Study type

Study topic

Disease /health condition
Human medicinal product

Study type

Non-interventional study

Scope of the study

Assessment of risk minimisation measure implementation or effectiveness

Data collection methods

Combined primary data collection and secondary use of data
Non-interventional study

Non-interventional study design

Other

Non-interventional study design, other

Self-controlled case series
Study drug and medical condition

Anatomical Therapeutic Chemical (ATC) code

(J07AH09) meningococcus B, multicomponent vaccine
meningococcus B, multicomponent vaccine

Medical condition to be studied

Seizure
Febrile convulsion
Acute disseminated encephalomyelitis
Guillain-Barre syndrome
Anaphylactic reaction
Kawasaki's disease
Population studied

Short description of the study population

The baseline population will be those children permanently registered at a UK primary care practice which contributes data to The Health Information Network (THIN) database between a start date and an end date (observation period). The start date for each child will be the most recent of 1st May 2015 (earliest data included), date of birth plus one month, or transfer from another practice plus three months. The first month of life is not included as part of this time is usually spent in secondary care. The three months after transfer in is not included so that prevalent events recorded at a registration visit during this period are not mistaken for incident episodes. The end date will be the earliest of date of birth plus 18 months, transfer out of the practice, last data collection or the study end.
There are no exclusion criteria.

Descriptive analysis – The study population will be all children in the baseline population who receive one or more vaccination with 4CMenB in their observation period.
SCCS – For both primary outcomes the study population will be children in the baseline population who had a diagnosis of that outcome and had received at least one dose of 4CMenB vaccine.

Age groups

  • Paediatric Population (< 18 years)
    • Neonate
      • Preterm newborn infants (0 – 27 days)
      • Term newborn infants (0 – 27 days)
    • Infants and toddlers (28 days – 23 months)

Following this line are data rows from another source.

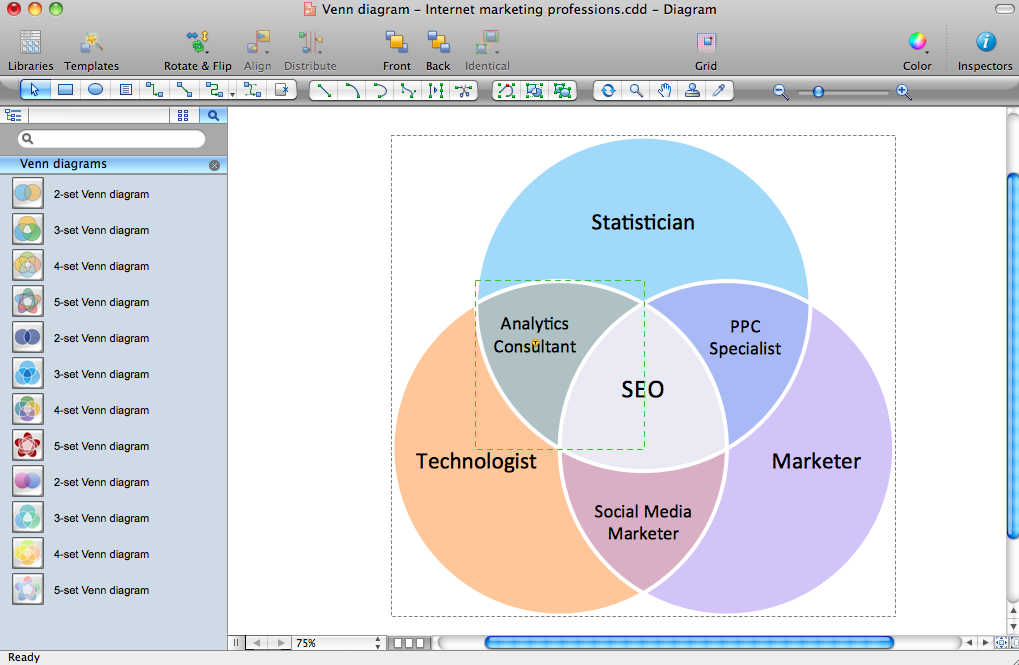Image resolution: width=1019 pixels, height=665 pixels.
Task: Pick the hand pan tool
Action: pyautogui.click(x=664, y=90)
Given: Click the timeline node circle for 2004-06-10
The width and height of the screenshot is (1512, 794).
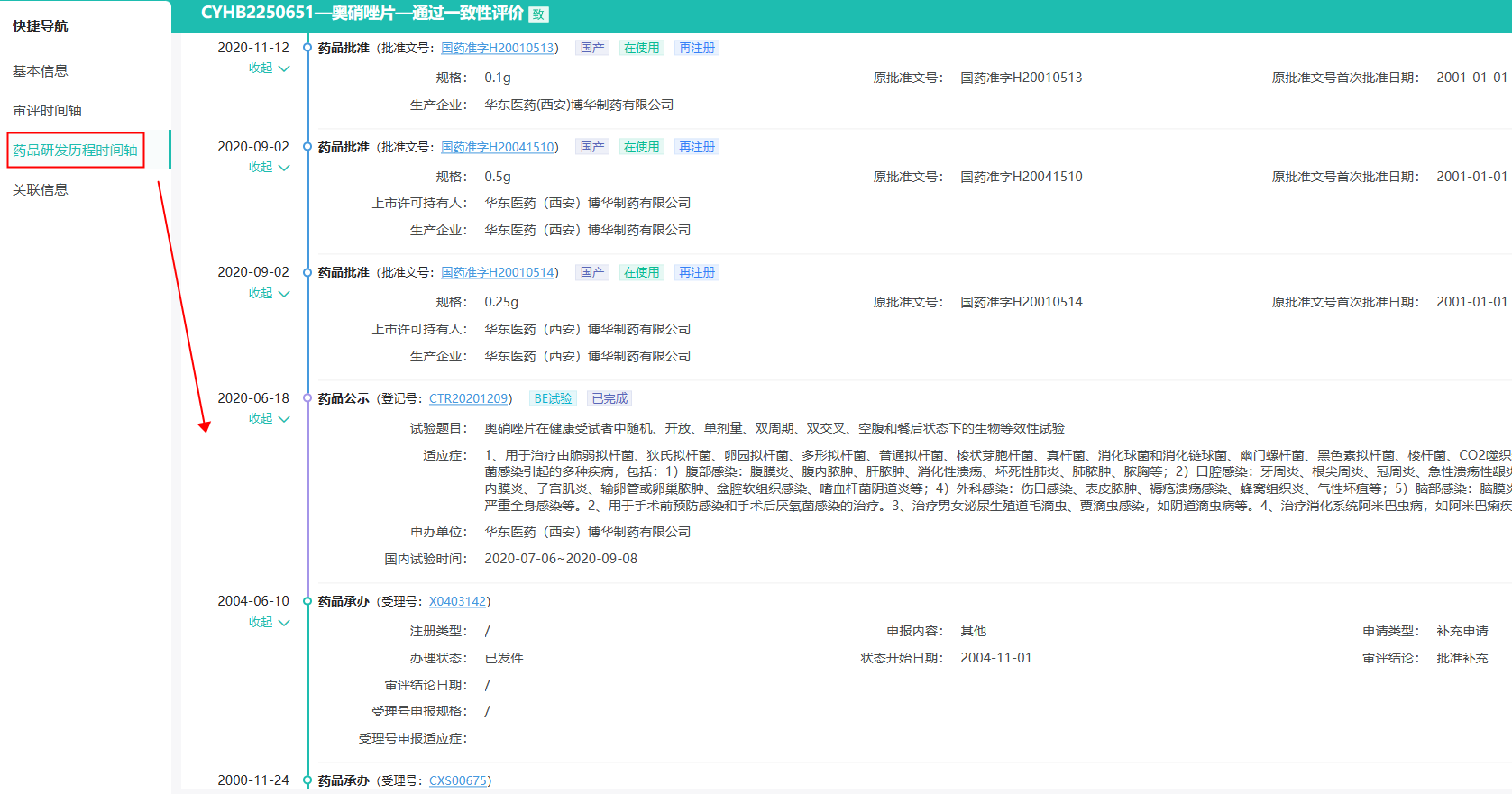Looking at the screenshot, I should click(307, 601).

Estimated number of subjects

70000
Study design details

Main study objective

The objective is to assess the safety of 4CMenB vaccination within the UK National Immunisation program.

Outcomes

Seizures (all and febrile seizures) and Kawasaki disease. Acute disseminated encephalomyelitis, Guillain-Barré syndrome, and anaphylaxis

Data analysis plan

A post-exposure risk period has been assigned for each outcome as the time following vaccination during which an outcome would be expected to occur if it were caused by the vaccination. The incidence of each outcome in the post-exposure risk periods will be estimated for all vaccination doses and each dose. Plots will be produced for outcomes with at least one event to show the temporal distribution around exposure. Age-sex distributions will be reported. The self-controlled case series will analyse the primary outcomes of seizures and KD (first episodes). GBS, ADEM and anaphylaxis will be analysed if sufficient events are observed in the risk period to provide 80% power, relative incidence of 10. All exposures to 4CMenB will be treated as equivalent risk periods. Outcomes and person-time during pre-defined pre-exposure periods will be excluded from baseline and analysed as a separate risk window.SCCS subgroup and sensitivity analyses have been outlined in a Statistical Analysis Plan.